As the class progressed we used voice recording and PPT presentation tools to develop the students' understandings of how Esther's place in history evolved. Esther wasn't great because she acted virtuously. The significance of her actions lay in that fact that she was willing to step out of her comfort zone and stand up for what was right.

The class then returned to the main focus of Purim -- as a holiday of hidden miracles and we started to discuss climatic changes. These changes seem frightening on the surface, but they might, in fact, be hidden miracles. We don't know what God's plan is. Perhaps His plan includes creating a climate in which certain species will evolve or maybe climactic change is His wake-up call to tel us to become more cognizant, more involved and more pro-active in safe-guarding our planet.

We concluded the lesson by sharing a linoboard in which the students collaborated regarding their ideas about the things that each of us can do to "be an Esther." The kids' had numerous ideas of things that we can all do to help reduce our carbon footprint.

To conclude the lesson we reviewed the mystical relationship between Purim and "Hidden Miracles.

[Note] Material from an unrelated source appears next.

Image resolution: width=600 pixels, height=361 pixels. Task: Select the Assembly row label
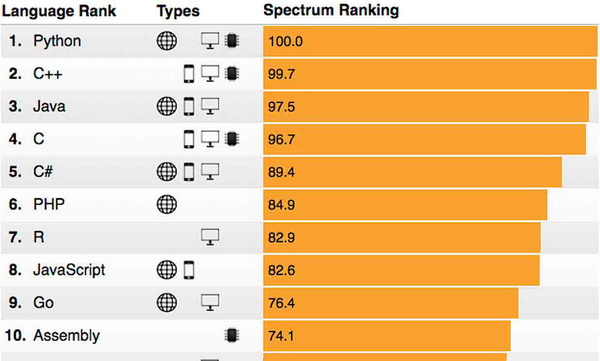(x=66, y=335)
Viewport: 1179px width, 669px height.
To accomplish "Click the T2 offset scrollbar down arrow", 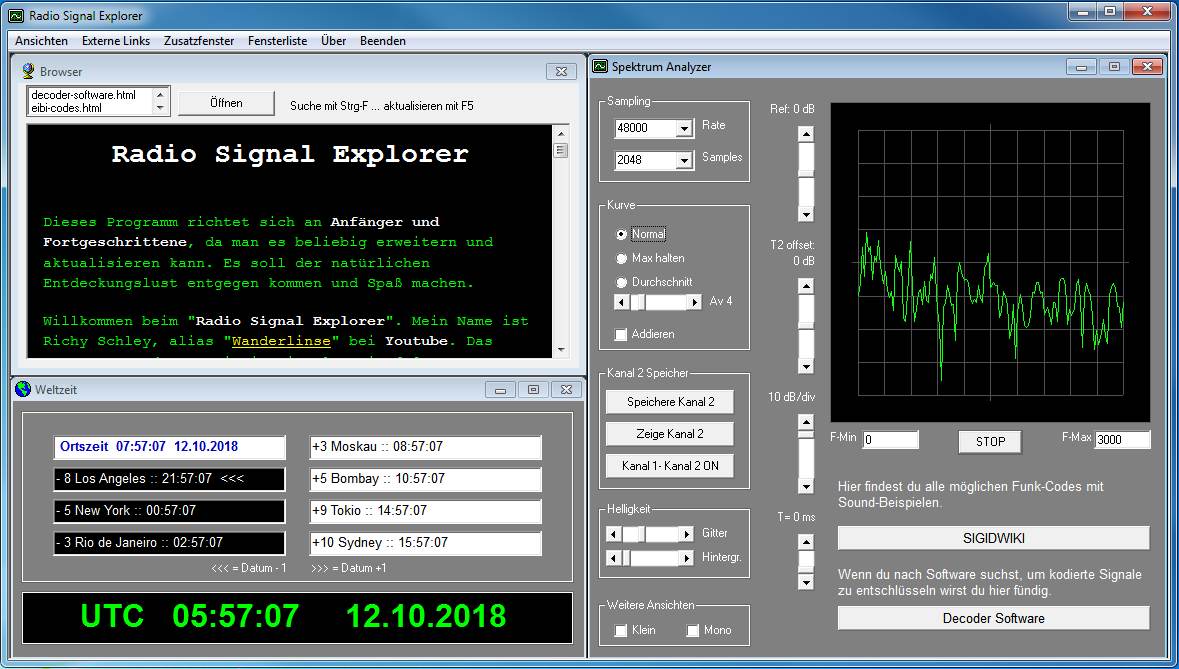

God's name is never mentioned in the Megilla -- commentators have debated this omission for thousands of years. So we related this omission to the idea of hidden miracles. What does God expect us to do before He steps in? This is a particularly important lesson to consider as we think about our responsibilities to our environment.







Wednesday, February 12, 2014

Dan L'Kav Z'chut

Dan L'Kav Z'chut.

It means, basically, giving the benefit of the doubt but it actually means more than that -- when you dan l'kav z'chut you see the good in something.

I used to have a neighbor who was a world expert in dan l'kav z'chut. No matter what anyone did, she would find an excuse for their bad behavior or a way to mitigate something that they'd done.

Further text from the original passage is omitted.